* EXTRAIT DU TEXTE *
▼▼▼
Avez-vous eu, comme beaucoup de journalistes, la vocation du métier très jeune ?
Rachid Arhab : Je vais être terriblement banal, mais oui ! Et c’est même daté, d’après ma famille : j’ai dit, à l’âge de 7 ans, que je voulais être journaliste. Cela m’est venu tout simplement parce que je lisais beaucoup les journaux que mon père rapportait à la maison, il y avait Le Monde et France Soir, qui était à l’époque le plus gros tirage de France. Même si je ne comprenais pas tout, loin de là, j’aimais ça. C’est devenu plus précis au collège. La jambe cassée, j’étais privé de match de basket alors je me suis mis à écrire des comptes rendus. Une vocation précoce donc, et réalisée.
Les écoles de journalisme restent encore assez difficiles d’accès à la « diversité ». Comment cela s’est passé pour vous ?
▲▲▲
* DONNÉES SOURCES *
▼▼▼
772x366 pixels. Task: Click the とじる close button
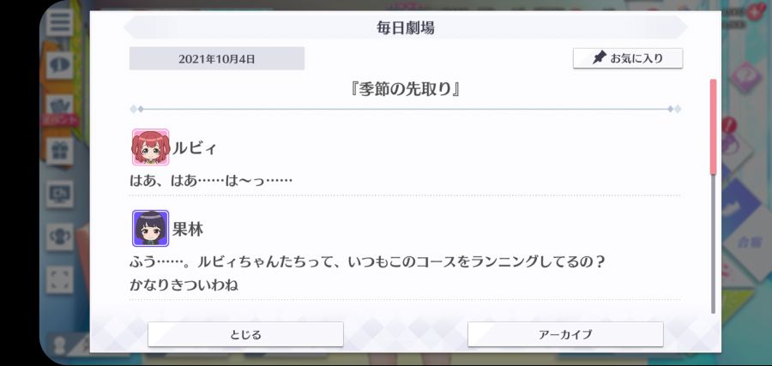245,334
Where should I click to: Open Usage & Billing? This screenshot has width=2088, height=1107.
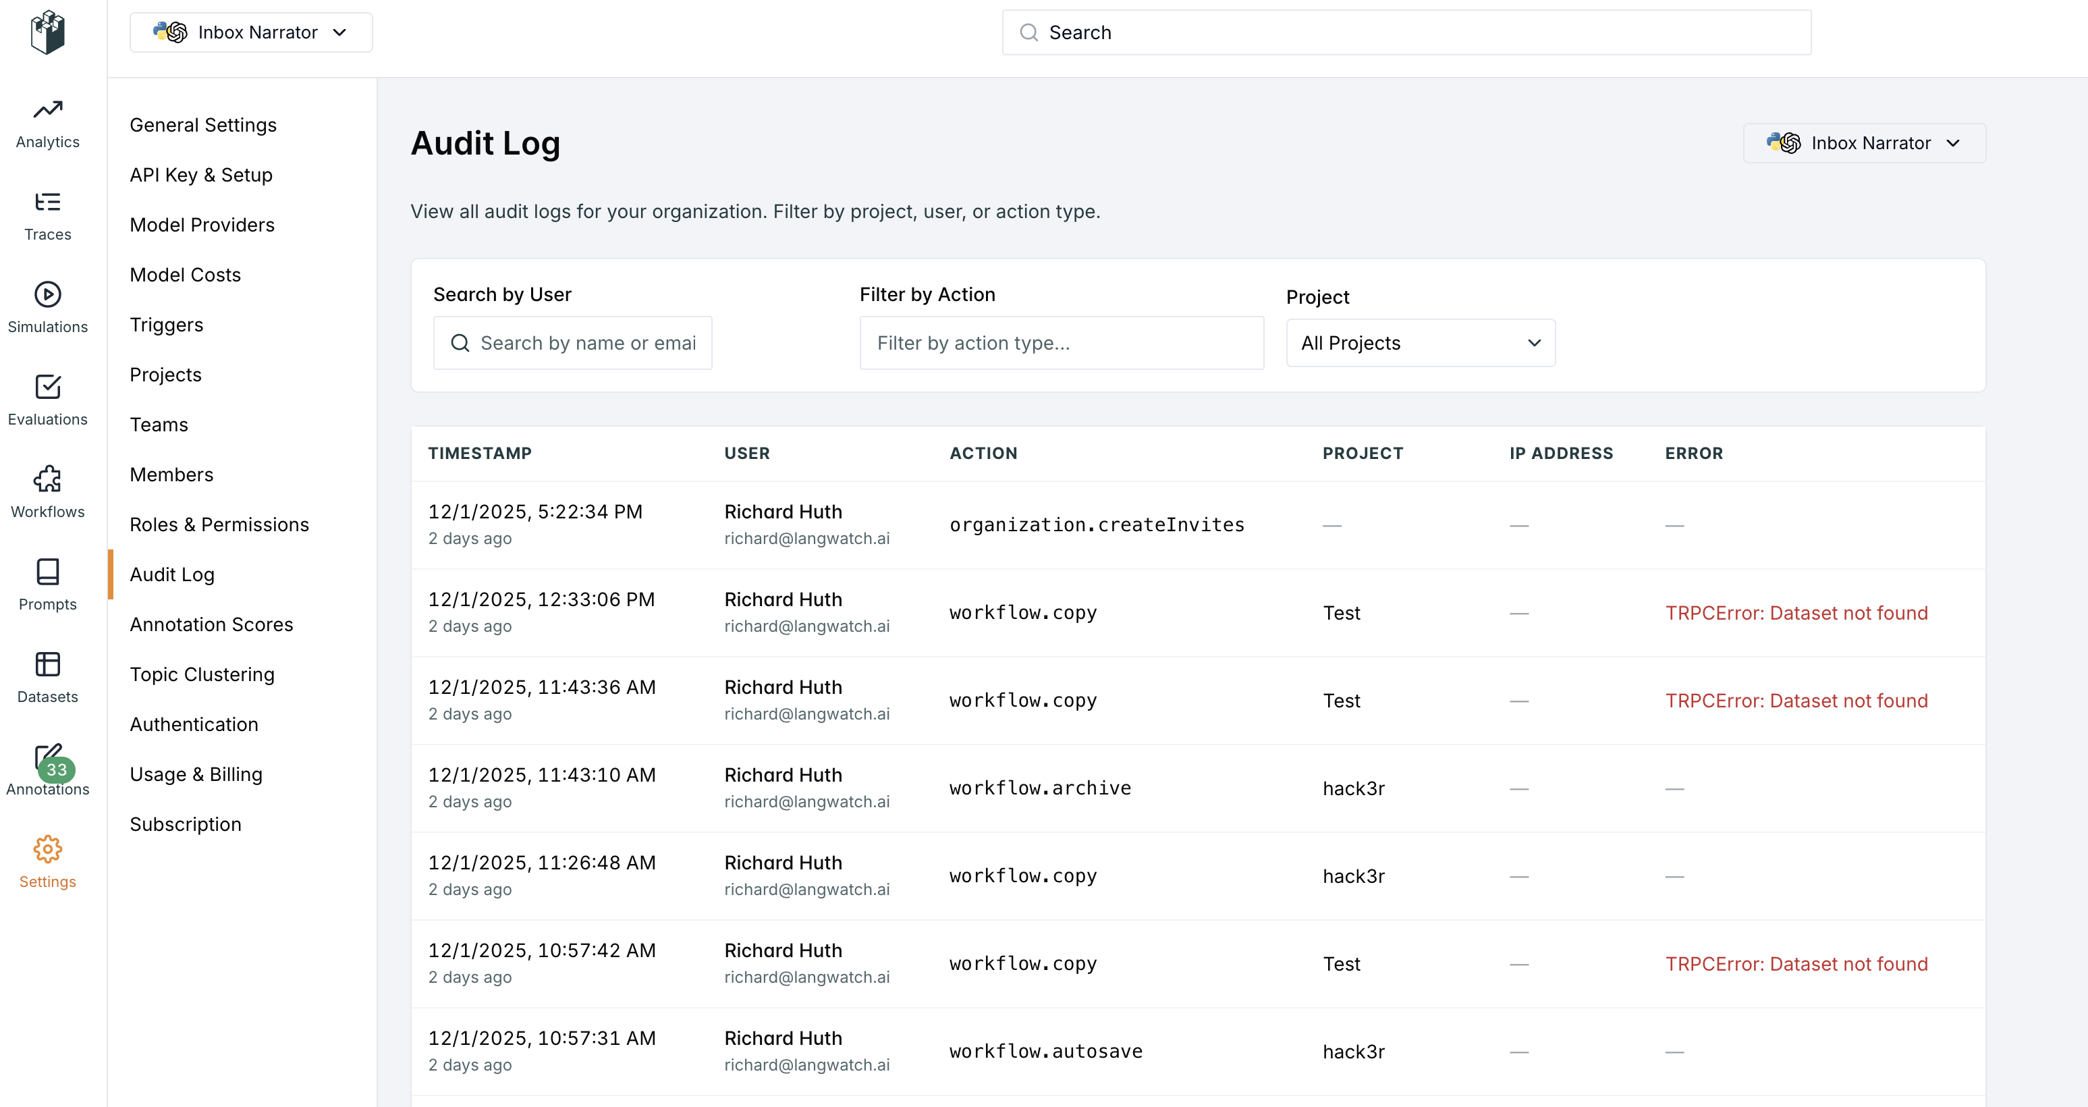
▲▲▲
* OBJECTIFS *
1. Selon l'entretien, quels journaux le père de Rachid Arhab rapportait-il à la maison ?
2. Citez le passage de l'entretien qui commence par « Rachid Arhab : Je » et se termine par « donc, et réalisée. ».
Les données ci-dessus ne sont pas nécessaires ici.

* RÉSULTATS *
1. Le Monde et France Soir.

2.
Rachid Arhab : Je vais être terriblement banal, mais oui ! Et c’est même daté, d’après ma famille : j’ai dit, à l’âge de 7 ans, que je voulais être journaliste. Cela m’est venu tout simplement parce que je lisais beaucoup les journaux que mon père rapportait à la maison, il y avait Le Monde et France Soir, qui était à l’époque le plus gros tirage de France. Même si je ne comprenais pas tout, loin de là, j’aimais ça. C’est devenu plus précis au collège. La jambe cassée, j’étais privé de match de basket alors je me suis mis à écrire des comptes rendus. Une vocation précoce donc, et réalisée.